>> BEGIN

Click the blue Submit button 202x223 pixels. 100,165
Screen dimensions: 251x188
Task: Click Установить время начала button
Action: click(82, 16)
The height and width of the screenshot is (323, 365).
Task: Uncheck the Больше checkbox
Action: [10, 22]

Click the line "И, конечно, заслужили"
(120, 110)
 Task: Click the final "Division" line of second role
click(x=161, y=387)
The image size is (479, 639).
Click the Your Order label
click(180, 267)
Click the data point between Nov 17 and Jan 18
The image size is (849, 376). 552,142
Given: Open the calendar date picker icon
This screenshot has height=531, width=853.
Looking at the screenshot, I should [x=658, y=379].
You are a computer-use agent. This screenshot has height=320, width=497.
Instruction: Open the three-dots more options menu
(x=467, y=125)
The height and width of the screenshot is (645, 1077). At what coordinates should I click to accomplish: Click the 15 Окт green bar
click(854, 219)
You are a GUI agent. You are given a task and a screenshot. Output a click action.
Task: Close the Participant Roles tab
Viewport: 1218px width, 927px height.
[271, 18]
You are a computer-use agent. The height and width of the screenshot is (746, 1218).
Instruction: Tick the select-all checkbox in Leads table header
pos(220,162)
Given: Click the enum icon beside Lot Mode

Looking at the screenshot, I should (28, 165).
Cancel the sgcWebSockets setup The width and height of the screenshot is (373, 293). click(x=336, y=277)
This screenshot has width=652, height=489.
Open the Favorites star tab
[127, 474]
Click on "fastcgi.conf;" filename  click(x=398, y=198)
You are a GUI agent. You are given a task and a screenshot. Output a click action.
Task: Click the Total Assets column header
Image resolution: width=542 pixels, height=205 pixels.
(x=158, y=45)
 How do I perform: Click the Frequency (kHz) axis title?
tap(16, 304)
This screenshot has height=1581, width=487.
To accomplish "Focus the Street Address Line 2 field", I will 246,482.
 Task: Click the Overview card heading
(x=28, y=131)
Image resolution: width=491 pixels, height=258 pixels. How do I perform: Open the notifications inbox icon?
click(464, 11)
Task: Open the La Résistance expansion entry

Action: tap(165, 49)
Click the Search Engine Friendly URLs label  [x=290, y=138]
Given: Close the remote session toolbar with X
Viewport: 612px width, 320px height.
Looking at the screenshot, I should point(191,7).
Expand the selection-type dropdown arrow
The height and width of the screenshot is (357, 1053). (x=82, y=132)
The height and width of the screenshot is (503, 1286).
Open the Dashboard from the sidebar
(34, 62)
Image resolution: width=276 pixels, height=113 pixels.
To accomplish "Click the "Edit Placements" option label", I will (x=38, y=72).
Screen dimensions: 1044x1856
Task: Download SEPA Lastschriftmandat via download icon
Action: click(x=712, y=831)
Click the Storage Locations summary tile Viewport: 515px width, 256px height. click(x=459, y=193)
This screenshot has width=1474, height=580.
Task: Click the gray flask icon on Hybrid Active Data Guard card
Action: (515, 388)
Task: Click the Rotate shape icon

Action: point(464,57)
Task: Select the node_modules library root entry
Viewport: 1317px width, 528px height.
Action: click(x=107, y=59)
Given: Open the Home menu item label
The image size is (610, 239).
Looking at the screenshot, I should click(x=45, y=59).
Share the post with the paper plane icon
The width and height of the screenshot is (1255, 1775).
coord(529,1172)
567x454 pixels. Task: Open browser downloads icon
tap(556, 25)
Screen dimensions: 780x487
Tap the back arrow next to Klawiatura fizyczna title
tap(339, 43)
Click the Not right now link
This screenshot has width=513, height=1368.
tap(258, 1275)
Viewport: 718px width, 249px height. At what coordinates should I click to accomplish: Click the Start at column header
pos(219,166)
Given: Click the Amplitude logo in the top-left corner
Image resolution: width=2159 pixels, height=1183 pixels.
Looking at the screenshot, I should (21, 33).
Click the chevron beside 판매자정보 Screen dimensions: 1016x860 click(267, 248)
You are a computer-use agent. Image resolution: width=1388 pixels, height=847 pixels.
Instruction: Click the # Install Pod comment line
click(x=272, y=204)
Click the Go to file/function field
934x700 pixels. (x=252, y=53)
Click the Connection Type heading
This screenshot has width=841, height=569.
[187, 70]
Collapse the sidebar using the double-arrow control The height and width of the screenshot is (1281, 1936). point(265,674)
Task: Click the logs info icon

>> END

## Written request
Count the lines in the items above that contain the string "Instruction". Give only the number.

## Problem solution
3